Pero frente a esas sombras, SERCADE destaca sobre todo las luces.
Las luces de las más de 2.000 personas atendidas de manera personalizada; las de cada entrevista, cada historia compartida y cada barrera superada; las de un voluntariado que volvió a implicarse de forma ejemplar; las de un equipo profesional que puso todos sus recursos al servicio de los derechos de las personas; y las de quienes recuperan ahora la posibilidad de construir un proyecto de vida con mayor estabilidad y dignidad.
Como resume Xabier Parra, director de SERCADE: "No era fácil estar a la altura de un proceso tan complejo y lo hemos estado en todas sus fases. Hemos sido útiles para la gente y el impacto que esto tendrá en dignidad y derechos será enorme".
Y añade: "Para una entidad de nuestro tamaño, atender a más de 2.000 personas ha supuesto un esfuerzo inmenso.
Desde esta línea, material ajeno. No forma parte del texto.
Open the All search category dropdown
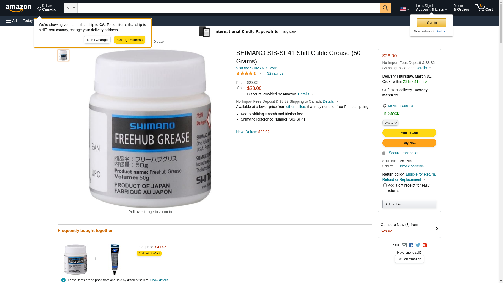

Pero lo verdaderamente importante ha sido cómo lo hemos hecho: caso a caso, historia tras historia, superando barreras concretas, dando esperanza, emocionándonos con cada futuro posible y contando una vez más con el compromiso del voluntariado".
Una radiografía de la realidad atendida
Las más de 2.000 personas acompañadas por SERCADE durante este proceso permiten también dibujar una fotografía muy precisa de la realidad que vive buena parte de la población migrante en situación administrativa irregular.
Los primeros datos recopilados durante estos meses muestran una realidad marcada por la vulnerabilidad social y económica:
- El 95,42 % de las personas atendidas carecía de una vivienda estable. Las situaciones iban desde el sinhogarismo más extremo hasta el alojamiento en recursos sociales o habitaciones compartidas sin contrato.
- El 72 % tenía unos ingresos inferiores a 500 euros mensuales, una cantidad con la que debía cubrir sus propias necesidades y, en muchos casos, seguir apoyando económicamente a sus familias en sus países de origen.
- Las nacionalidades más atendidas fueron Colombia (19,91 %), Marruecos (12,12 %) y Honduras (9,96 %).
- Más de la mitad de las personas atendidas carecía de una red de apoyo, sin familiares o personas de referencia a quienes acudir en caso de necesidad.
Estos datos evidencian que la regularización extraordinaria ha supuesto mucho más que un procedimiento administrativo: ha sido una oportunidad para devolver estabilidad, derechos y futuro a miles de personas que ya formaban parte de nuestra sociedad.
El compromiso continúa
Con el cierre del plazo extraordinario, SERCADE retoma ahora el ritmo habitual de sus proyectos sociales, centrando nuevamente sus esfuerzos en el acompañamiento a personas migrantes recién llegadas, la acogida residencial, la inserción laboral y la construcción de nuevas oportunidades de vida.
Finaliza un proceso excepcional, pero no la misión de SERCADE. Porque detrás de cada expediente ha habido una persona, una historia y una esperanza. Hoy concluye un procedimiento administrativo, pero para miles de personas comienza una nueva etapa. Y SERCADE seguirá estando a su lado, acompañando vidas, defendiendo derechos y trabajando para que nadie quede atrás.